I have implemented FFT in my project (I know what is the FT and its uses)
This is what I have understood:
1) First we need to calculate the Phillips' Spectrum, in a frequency domain.
2) Then we use the inverse FFT to convert it into a spatial domain.
I have trouble understanding where your problem lies then. You basically use the iFFT to efficiently sum a large amount of sine waves. That's it. The paper covers mainly how to calculate the complex coefficients of those waves.
The Phillips spectrum really only provides a weight for each wave depending on its frequency/wavelength. Therefore, you get a radially symmetric frequency space texture at this point (considering the weights/coefficients of the low-freq waves are towards the middle of the tex. A 1D slice of the Phillips spectrum looks something like this then: __...----==._.==----...__ ). Next you add some Gaussian noise since nature is never perfectly regular. You might also want to multiply with a directional weight to give the resulting waves a primary propagation direction.

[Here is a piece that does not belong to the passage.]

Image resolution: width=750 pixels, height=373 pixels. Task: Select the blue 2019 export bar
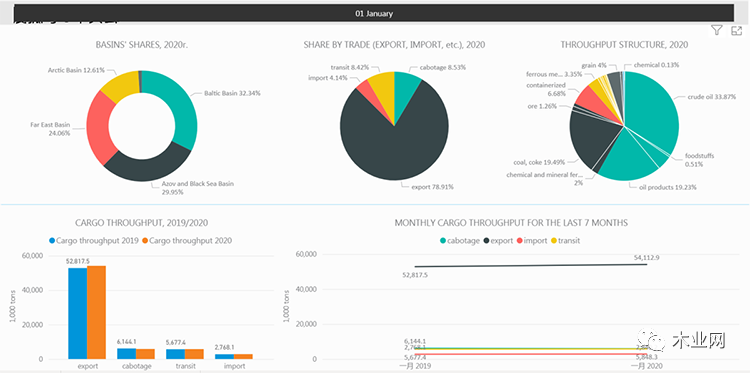coord(77,313)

Up to this point you have calculated the magnitude of the complex coefficients - the height of each sine wave. But you also want the waves to actually move (I assume). For that you have to alter the phase of the wave by rotating its complex coefficient depending on a time variable. Here you want to consider that dispersion stuff which describes the relation of propagation speed to wavelength (low-freq waves travel faster). Also, adding a constant random offset to the phase angle might be a good idea (to break up regularities). Now perform an iFFT and you have got your height field.
If instead of just sine waves you want to to sum Gerstner waves (which you totally want) you have some extra work to do. Basically you need two more textures + iFFTs to compute a horizontal offset vector in addition to the scalar height offset you already calculated (if I remember correctly the paper mentions something of multiplication with i in this context - this is really just a 90° rotation of the phase angle, nothing fancy).
To ensure your FFT works correctly you could try to reproduce the low-pass filter results from the Fourier Transform section of this talk: http://www.slideshare.net/TexelTiny/phase-preserving-denoising-of-images
It might also help if you could show us your frequency space results.